> **Set exercise 1**: Copy out, character for character, the part of the listing that opens with the line containing "I will pos(544,653)." and closes with the line containing "pos(45,642)", including both of those lines.
—————
In other passages in Capital, however, Marx does not regard early merchants and usurers as proper capitalists (Marx 1906: 182–183, 559–560), so there is some inconsistency here.

Marx thinks that imperialism was a crucial part of “primitive accumulation”:
“The discovery of gold and silver in America, the extirpation, enslavement and entombment in mines of the aboriginal population, the beginning of the conquest and looting of the East Indies, the turning of Africa into a warren for the commercial hunting of black-skins, signalised the rosy dawn of the era of capitalist production. These idyllic proceedings are the chief momenta of primitive accumulation. On their heels treads the commercial war of the European nations, with the globe for a theatre. It begins with the revolt of the Netherlands from Spain, assumes giant dimensions in England’s anti-Jacobin war, and is still going on in the opium wars against China, &c.
—————
> **Set exercise 2**: In the passage on Marx and primitive accumulation, what event begins the commercial war of the European nations?

> **Supplied material**:
—————
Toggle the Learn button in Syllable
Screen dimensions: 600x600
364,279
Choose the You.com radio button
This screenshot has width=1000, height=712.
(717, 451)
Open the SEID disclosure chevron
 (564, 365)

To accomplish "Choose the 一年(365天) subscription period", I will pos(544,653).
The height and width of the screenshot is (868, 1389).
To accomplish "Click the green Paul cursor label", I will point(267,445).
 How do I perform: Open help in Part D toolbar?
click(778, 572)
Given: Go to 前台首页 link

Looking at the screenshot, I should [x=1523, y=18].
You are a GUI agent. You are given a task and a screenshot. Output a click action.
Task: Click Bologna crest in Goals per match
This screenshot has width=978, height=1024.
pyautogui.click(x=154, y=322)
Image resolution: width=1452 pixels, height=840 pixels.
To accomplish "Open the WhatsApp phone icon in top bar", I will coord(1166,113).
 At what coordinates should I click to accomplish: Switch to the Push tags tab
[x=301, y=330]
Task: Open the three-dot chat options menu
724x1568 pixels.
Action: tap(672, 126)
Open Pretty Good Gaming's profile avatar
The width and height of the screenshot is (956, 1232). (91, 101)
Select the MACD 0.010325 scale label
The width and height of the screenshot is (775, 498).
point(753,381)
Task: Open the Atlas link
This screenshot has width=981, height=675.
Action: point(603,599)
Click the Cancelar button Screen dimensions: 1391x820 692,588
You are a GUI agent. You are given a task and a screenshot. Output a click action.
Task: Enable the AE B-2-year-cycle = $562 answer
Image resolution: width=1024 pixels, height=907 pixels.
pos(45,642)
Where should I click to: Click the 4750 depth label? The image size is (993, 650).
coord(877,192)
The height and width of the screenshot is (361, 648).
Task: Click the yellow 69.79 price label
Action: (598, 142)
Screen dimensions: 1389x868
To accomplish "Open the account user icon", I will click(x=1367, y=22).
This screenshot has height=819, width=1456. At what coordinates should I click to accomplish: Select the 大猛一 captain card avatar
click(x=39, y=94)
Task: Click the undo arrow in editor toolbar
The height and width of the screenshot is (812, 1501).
—————
> **Full solution 1**:
To accomplish "Choose the 一年(365天) subscription period", I will pos(544,653).
The height and width of the screenshot is (868, 1389).
To accomplish "Click the green Paul cursor label", I will point(267,445).
 How do I perform: Open help in Part D toolbar?
click(778, 572)
Given: Go to 前台首页 link

Looking at the screenshot, I should [x=1523, y=18].
You are a GUI agent. You are given a task and a screenshot. Output a click action.
Task: Click Bologna crest in Goals per match
This screenshot has width=978, height=1024.
pyautogui.click(x=154, y=322)
Image resolution: width=1452 pixels, height=840 pixels.
To accomplish "Open the WhatsApp phone icon in top bar", I will coord(1166,113).
 At what coordinates should I click to accomplish: Switch to the Push tags tab
[x=301, y=330]
Task: Open the three-dot chat options menu
724x1568 pixels.
Action: tap(672, 126)
Open Pretty Good Gaming's profile avatar
The width and height of the screenshot is (956, 1232). (91, 101)
Select the MACD 0.010325 scale label
The width and height of the screenshot is (775, 498).
point(753,381)
Task: Open the Atlas link
This screenshot has width=981, height=675.
Action: point(603,599)
Click the Cancelar button Screen dimensions: 1391x820 692,588
You are a GUI agent. You are given a task and a screenshot. Output a click action.
Task: Enable the AE B-2-year-cycle = $562 answer
Image resolution: width=1024 pixels, height=907 pixels.
pos(45,642)

> **Full solution 2**: The revolt of the Netherlands from Spain.